When cleaning really does matter

15 February 2019

CLARITY-The Soap Co. is a social enterprise creating work for people with a range of disabilities and long-term health conditions through the manufacture and sale of a range of everyday and ethical, luxury household, washroom and beauty products.

What is perhaps unique about the social enterprise, founded in 1854, is that it is making significant in-roads into both the retail and corporate sectors, competing with many large multi-nationals and winning significant contracts. Its products are on sale in outlets from the John Lewis Partnership to Sainsbury’s, Waitrose to the Co-op – with international organisations including Johnson & Johnson, Accenture, PwC, BNP Paribas and LV=, to name but a few, all cleaning up their act by dispensing the not-for-profit’s ranges in their washrooms. 

In addition, CLARITY-The Soap Co. is growing its presence in the hospitality, hotel, catering and restaurant sector with, for example, the internationally famous Camden Market coming on board, together with the prestigious Cornerstone and Kitty Hawk restaurants, and the brand new, The Bankside Hotel. Quite a story for a small manufacturer running on entirely green energy with 114 staff, 80% of whom have a disability of some description.

Perhaps the biggest challenge has been to penetrate the listings of the key facilities management (FM) companies that largely determine how a product enters the supply chain and makes its way out into the wider commercial world.
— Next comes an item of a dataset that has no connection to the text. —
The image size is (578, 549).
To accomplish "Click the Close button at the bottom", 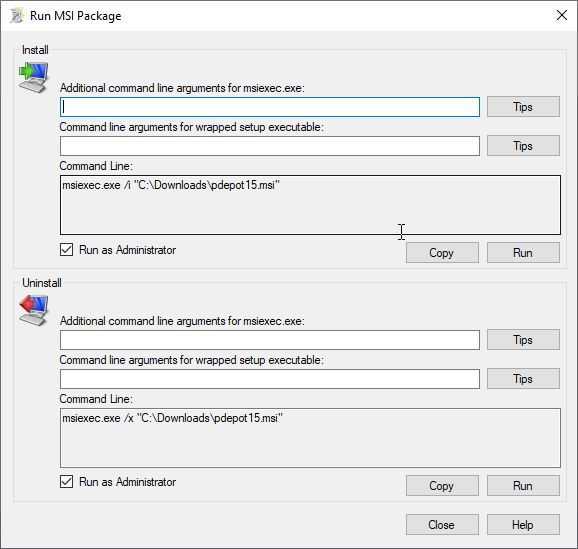I will click(x=442, y=525).
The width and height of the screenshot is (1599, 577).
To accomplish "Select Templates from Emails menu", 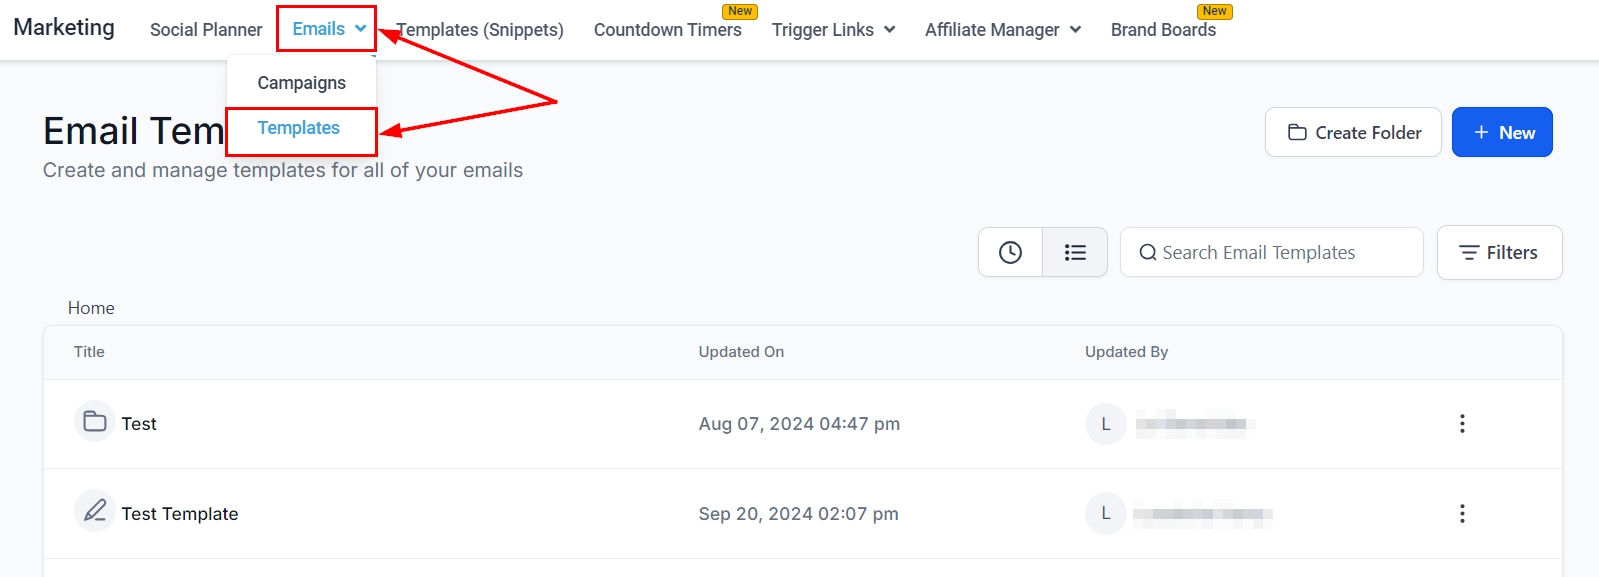I will click(x=298, y=128).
And yet, CLARITY-The Soap Co. is now featured by many of the leading facilities management companies from Jangro to Bunzl and beyond, affording end-users the opportunity to buy products with real purpose; products that give back to society, help vulnerable people into meaningful employment and at the same time take a no-compromise approach when it comes to sustainability, eco-friendliness and business ethics.

So, what has made this all possible? It seems that CLARITY-The Soap Co. is riding a wave of a new conscious consumerism whereby a younger demographic of procurement officers (and shoppers) are keen to understand the ethics and integrity of the products they use and ask others to use. It seems the prevailing trend in all things to do with soap and hygiene is to back the planet’s health, support local communities and help people on the margins of society when it comes to buying decisions. #ProductsWithPurpose.
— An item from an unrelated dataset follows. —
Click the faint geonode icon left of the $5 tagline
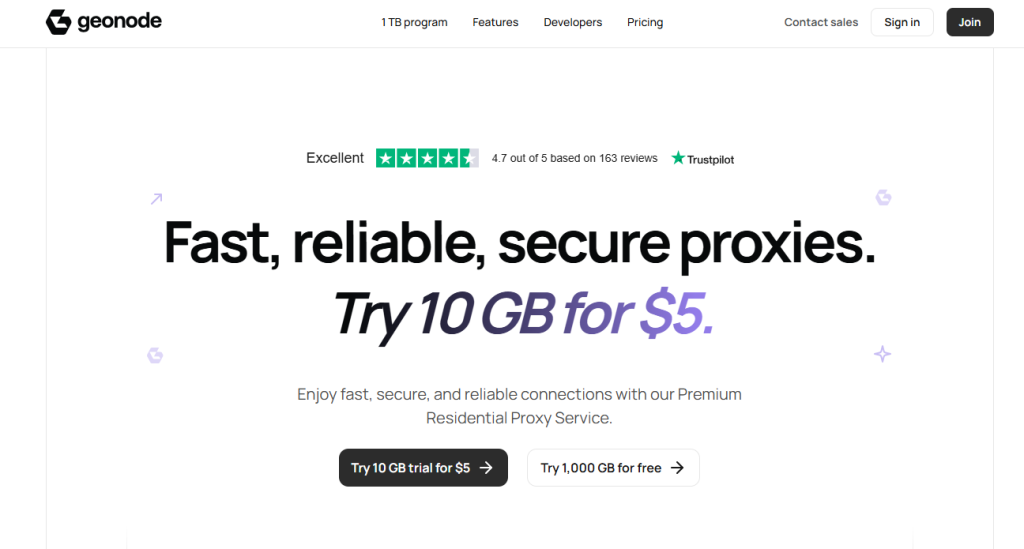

As Corporate Social Responsibility moves from being simply a tick box exercise to a strategy that defines the ethical standing of a business amongst its peers and customers, CLARITY-The Soap Co. is offering something that its competitors can’t. It has a back story, a long and distinguished history stretching back over 160 years of helping in the welfare of the blind. Also, in its modern incarnation, a forward-looking commercial organisation bringing award-winning ethical and eco-friendly products to market.  

Add to this the 2016 announcement by Government of the Buy Social Corporate Challenge – whereby business has been ‘challenged’ to spend £1bn per year on products and services that create social value – and a December 2018 announcement by cabinet minister David Lidington detailing that central government would now use a new model to evaluate the social impact of its contracts to outsource public services – and it’s no little wonder that the FM’s are increasingly keen to give CLARITY-The Soap Co. a seat at the top table. It’s worth mentioning that The Cabinet Office is already a relatively long-standing customer.

Yet, no one is resting on their laurels at the social enterprise as the disability underemployment rate remains at twice the national average and there are literally millions of businesses that are yet to switch soap for social good.  

In addition, CLARITY-The Soap Co. faces considerable barriers to entry - it is, for example, almost completely reliant on the pro-bono support of some of the UK’s leading design, marketing and PR agencies to help position it in both the retail and corporate environments whilst competitors spend millions on above and below-the-line advertising to grab market share.

However, for now, at least some are starting to scrub up and CLARITY-The Soap Co. is set to clean up as and when they do. With a legacy stretching back to 1854, this social enterprise is determined to flourish and grow and whatever it may lack in resources it makes up for in product excellence, ethics and a clear purpose to help vulnerable people.